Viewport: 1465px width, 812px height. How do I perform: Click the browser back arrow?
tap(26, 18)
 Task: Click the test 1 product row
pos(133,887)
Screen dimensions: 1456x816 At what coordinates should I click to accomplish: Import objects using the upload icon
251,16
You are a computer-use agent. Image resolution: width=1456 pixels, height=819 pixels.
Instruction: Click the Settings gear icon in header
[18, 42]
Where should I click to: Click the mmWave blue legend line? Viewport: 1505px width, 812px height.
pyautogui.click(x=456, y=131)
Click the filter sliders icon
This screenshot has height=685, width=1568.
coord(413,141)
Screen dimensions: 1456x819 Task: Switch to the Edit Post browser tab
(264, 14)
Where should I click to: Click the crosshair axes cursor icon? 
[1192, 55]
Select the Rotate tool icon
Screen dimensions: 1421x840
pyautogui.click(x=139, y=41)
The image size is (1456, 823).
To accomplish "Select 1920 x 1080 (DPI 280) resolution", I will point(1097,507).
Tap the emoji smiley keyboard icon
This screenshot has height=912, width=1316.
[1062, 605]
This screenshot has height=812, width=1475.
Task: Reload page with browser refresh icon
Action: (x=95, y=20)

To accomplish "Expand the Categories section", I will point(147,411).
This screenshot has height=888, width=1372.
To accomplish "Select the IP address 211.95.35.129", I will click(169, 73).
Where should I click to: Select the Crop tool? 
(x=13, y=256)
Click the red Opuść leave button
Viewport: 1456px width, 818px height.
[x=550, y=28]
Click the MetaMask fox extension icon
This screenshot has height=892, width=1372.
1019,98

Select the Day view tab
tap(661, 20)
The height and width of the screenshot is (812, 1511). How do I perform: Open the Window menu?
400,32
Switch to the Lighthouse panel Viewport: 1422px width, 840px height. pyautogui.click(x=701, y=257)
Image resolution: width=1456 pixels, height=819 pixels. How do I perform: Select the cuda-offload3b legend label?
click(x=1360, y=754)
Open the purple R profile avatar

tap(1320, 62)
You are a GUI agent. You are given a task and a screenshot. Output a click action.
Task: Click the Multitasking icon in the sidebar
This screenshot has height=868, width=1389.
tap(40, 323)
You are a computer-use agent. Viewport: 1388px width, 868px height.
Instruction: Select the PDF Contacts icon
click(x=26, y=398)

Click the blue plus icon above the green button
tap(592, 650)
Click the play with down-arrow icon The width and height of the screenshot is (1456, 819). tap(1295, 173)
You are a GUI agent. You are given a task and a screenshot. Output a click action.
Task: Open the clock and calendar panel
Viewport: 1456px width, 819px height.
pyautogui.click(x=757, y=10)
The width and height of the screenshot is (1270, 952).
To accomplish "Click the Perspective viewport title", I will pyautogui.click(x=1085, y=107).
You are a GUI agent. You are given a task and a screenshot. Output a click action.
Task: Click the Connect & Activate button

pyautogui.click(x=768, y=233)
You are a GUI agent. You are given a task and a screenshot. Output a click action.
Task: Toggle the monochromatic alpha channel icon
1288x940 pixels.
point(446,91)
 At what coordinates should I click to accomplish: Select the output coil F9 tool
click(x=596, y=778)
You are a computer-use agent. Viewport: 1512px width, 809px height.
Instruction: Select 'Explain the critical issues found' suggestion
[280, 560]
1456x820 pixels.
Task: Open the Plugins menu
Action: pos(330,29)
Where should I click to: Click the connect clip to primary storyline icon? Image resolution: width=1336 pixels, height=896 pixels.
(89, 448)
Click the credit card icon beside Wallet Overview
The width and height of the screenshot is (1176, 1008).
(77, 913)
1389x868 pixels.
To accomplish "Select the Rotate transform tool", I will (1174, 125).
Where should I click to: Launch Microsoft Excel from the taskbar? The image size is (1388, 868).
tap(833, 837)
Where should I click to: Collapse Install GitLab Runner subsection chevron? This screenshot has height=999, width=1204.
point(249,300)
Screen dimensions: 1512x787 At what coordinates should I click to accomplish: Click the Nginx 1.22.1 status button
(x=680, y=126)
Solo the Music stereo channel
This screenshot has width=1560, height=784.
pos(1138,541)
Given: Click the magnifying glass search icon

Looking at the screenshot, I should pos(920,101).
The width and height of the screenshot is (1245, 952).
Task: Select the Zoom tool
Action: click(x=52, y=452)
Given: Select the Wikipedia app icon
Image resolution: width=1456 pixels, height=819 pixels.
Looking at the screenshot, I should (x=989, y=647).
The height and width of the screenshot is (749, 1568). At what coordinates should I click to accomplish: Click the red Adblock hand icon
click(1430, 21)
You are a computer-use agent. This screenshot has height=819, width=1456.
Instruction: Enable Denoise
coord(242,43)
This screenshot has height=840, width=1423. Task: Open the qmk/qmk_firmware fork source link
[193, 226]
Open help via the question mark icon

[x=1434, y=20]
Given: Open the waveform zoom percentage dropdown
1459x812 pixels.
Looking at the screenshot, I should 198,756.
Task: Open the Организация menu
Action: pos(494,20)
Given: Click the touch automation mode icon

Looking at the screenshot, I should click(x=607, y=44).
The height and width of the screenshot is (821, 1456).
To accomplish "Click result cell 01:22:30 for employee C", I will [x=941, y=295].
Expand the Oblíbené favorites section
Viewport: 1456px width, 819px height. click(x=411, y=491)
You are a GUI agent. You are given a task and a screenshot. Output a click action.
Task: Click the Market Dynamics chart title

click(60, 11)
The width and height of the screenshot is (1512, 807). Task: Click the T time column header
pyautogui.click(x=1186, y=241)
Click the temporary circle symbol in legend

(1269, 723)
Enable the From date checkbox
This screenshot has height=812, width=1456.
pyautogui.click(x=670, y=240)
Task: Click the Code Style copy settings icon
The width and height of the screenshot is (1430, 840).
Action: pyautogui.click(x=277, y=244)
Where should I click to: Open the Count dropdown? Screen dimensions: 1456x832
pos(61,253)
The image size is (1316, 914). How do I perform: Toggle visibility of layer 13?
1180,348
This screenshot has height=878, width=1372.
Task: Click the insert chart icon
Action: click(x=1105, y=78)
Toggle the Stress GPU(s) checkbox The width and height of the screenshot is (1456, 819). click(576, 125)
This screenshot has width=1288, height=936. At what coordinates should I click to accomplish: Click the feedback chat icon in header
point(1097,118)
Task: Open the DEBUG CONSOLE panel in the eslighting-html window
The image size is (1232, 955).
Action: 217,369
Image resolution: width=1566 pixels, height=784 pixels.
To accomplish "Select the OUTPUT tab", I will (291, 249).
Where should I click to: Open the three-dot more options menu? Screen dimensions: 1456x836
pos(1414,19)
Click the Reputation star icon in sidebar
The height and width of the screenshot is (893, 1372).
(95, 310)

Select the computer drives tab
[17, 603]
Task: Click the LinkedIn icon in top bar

--- Your objective ---
Going through the material above, work out how many lines contain the string "channel" and give only that figure.

--- Response area ---
2